They sat down and Thanatos said something to Abaddon in Latin.

The door opened and a couple walked in. They were remarkably beautiful together. Sarah almost forgot about her food as she stared in awe.

"This is Hamish, and that's Desiree," Thanatos introduced them, repeating it for Abaddon. Then he said something to Abaddon, who rose from the table, towering over Sarah for a moment until he left her side.

The woman in the doorway was staring at Abaddon with something akin to shock, and obvious recognition. Abaddon charged across the room before landing on his knees in front of the beautiful woman. He said something to her, his voice breaking.

Sarah stood up in consternation as he gazed up at Desiree with obvious adoration that bordered on worship. The woman placed her hand on Abaddon's head and smiled at him with a tenderness that broke Sarah's heart.

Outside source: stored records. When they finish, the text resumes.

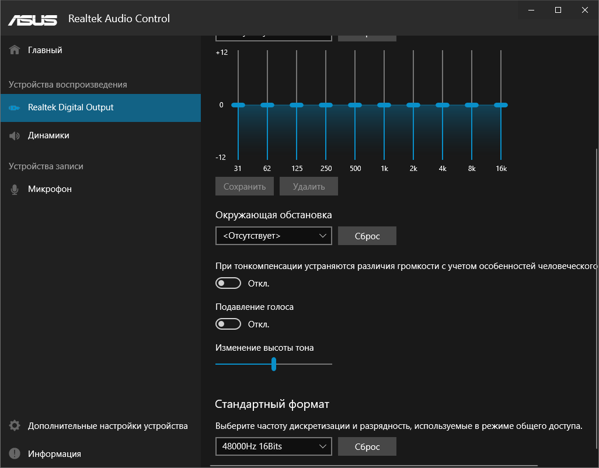The height and width of the screenshot is (468, 599).
Task: Click the Home icon for Главный page
Action: point(14,50)
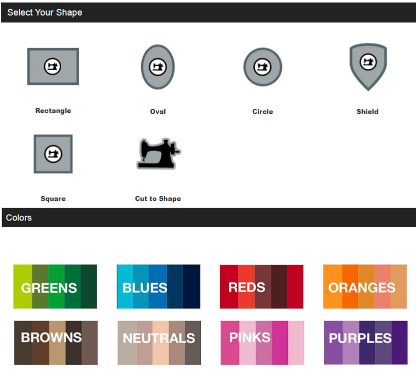Click the Select Your Shape header
The width and height of the screenshot is (416, 374).
pyautogui.click(x=45, y=13)
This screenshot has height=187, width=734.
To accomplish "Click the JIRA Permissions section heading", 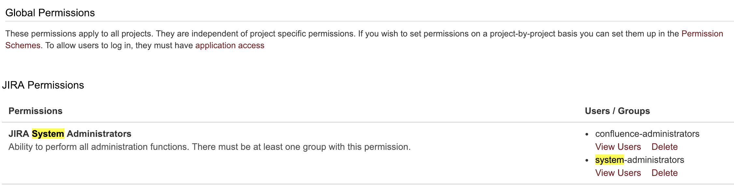I will tap(43, 85).
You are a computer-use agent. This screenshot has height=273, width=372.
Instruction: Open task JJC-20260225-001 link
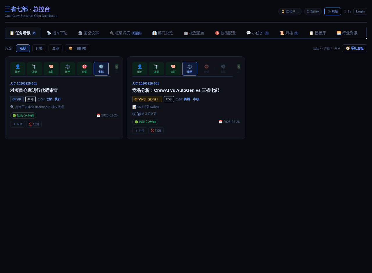[23, 83]
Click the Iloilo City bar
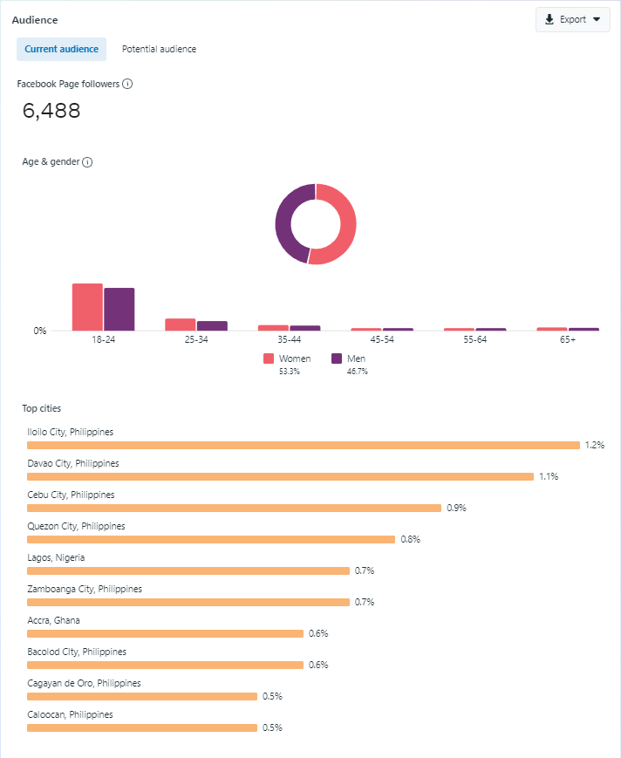The height and width of the screenshot is (758, 621). [303, 445]
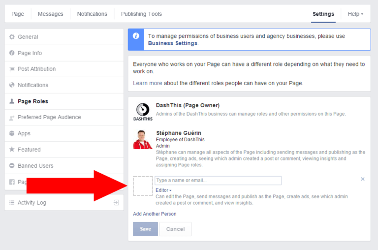The image size is (378, 250).
Task: Click the Banned Users icon
Action: [12, 166]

Alexis touched her hand. "It's okay, she's the Sacred Mother," she whispered. "The gargoyle mother. He'll explain everything, I'm sure."

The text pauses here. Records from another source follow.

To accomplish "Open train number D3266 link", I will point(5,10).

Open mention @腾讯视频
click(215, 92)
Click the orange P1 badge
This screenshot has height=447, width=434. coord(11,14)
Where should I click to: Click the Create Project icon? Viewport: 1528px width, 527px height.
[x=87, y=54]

Then Alexis went back to watching the trio at the doorway, her hand on her belly as she leaned into Thanatos.

Unnoticed, Sarah fled the room. Abaddon was the first gargoyle...the father. This woman in the doorway was the mother... it didn't take a rocket scientist to understand. She didn't need the birds and the bees or the gargoyles explained to her.

Not aware of where she was going, she found a sliding glass door and rushed through it, barely remembering to close it behind her. She ran in bare feet across a manicured lawn until she reached the forest. She stumbled on for some time before she finally stopped. She never even noticed when she idly wished for sneakers and her skin reformed to give them to her. Instead, she kept going until she felt too tired to go on.

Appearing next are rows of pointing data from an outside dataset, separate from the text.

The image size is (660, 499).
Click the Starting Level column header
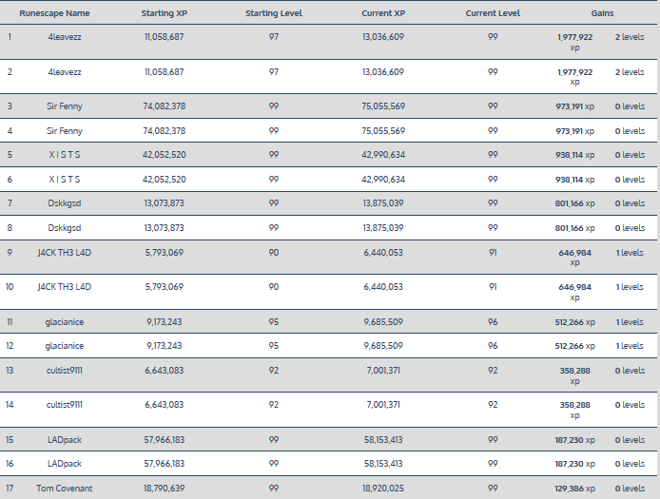click(x=274, y=14)
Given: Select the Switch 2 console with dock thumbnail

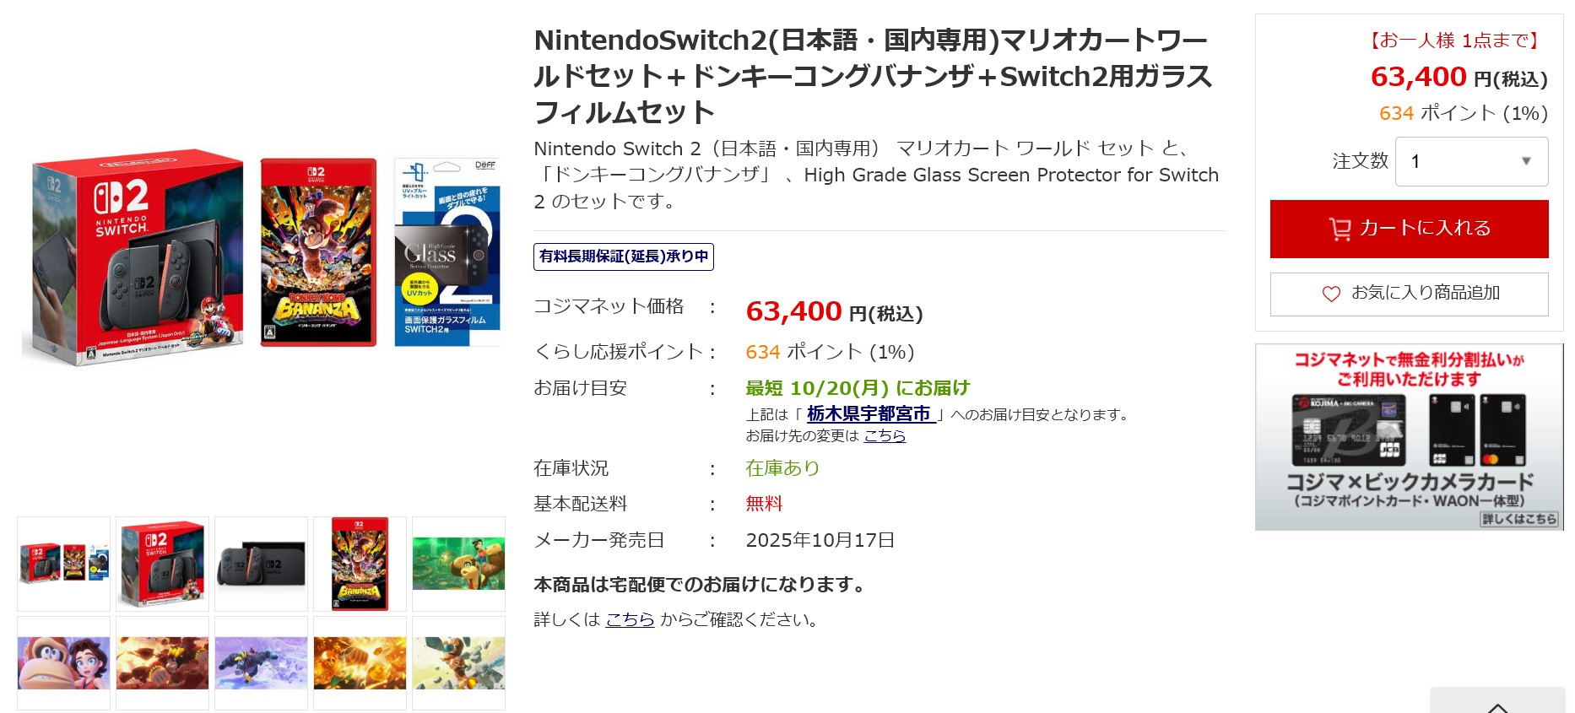Looking at the screenshot, I should tap(262, 564).
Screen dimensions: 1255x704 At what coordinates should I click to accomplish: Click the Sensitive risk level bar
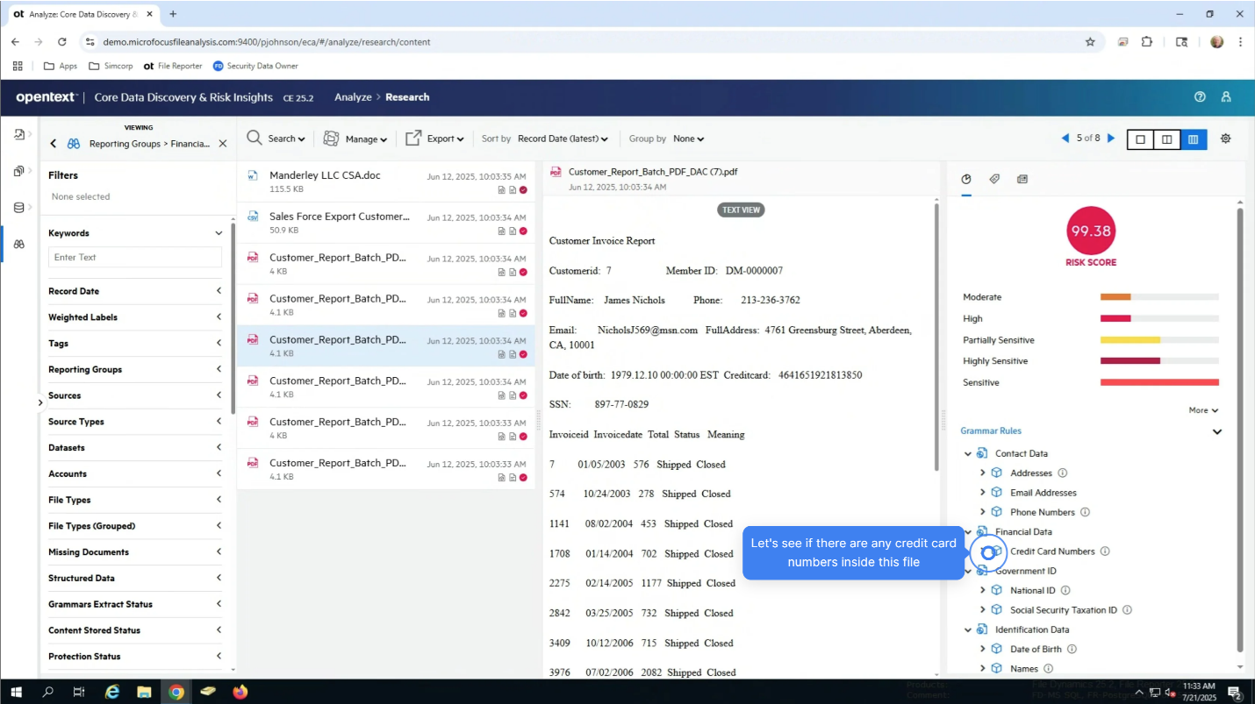tap(1158, 381)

Then she laid back and stared up at the sky. She wished she was back in their underwater prison, and the woman now calling herself Desiree was a distant memory in Abaddon's mind. She probably should have read the woman's past, but somehow, she didn't want to know which one she was.

And she suddenly hated and despised Alexis. The other woman had taken it so casually, even smiling like it was the most wonderful thing to see Abaddon reunited with the gargoyle 'mother'.

A sound woke her many hours later, the bright sun overhead hurting her eyes as it had since she'd left the grotto. She looked around until she saw them. The woman, Desiree, stood beside a wolf that Sarah immediately recognized as the werewolf man who'd been beside her.

"What do you want?" she demanded. The woman already had Abaddon, what more could she possibly want?

"Do you mind if I sit down?" the woman asked.

"It's a free country," Sarah snapped with ill grace.

Desiree sat down, the wolf nudging his head into her lap. She patted him absently as she sat in silence for a while. After a tense few minutes, she asked, "Do you believe in reincarnation?"

"Yes," Sarah answered. "Of course."

"Why 'of course'?" Desiree asked.

"Never mind, it's not important. Why do you want to know?"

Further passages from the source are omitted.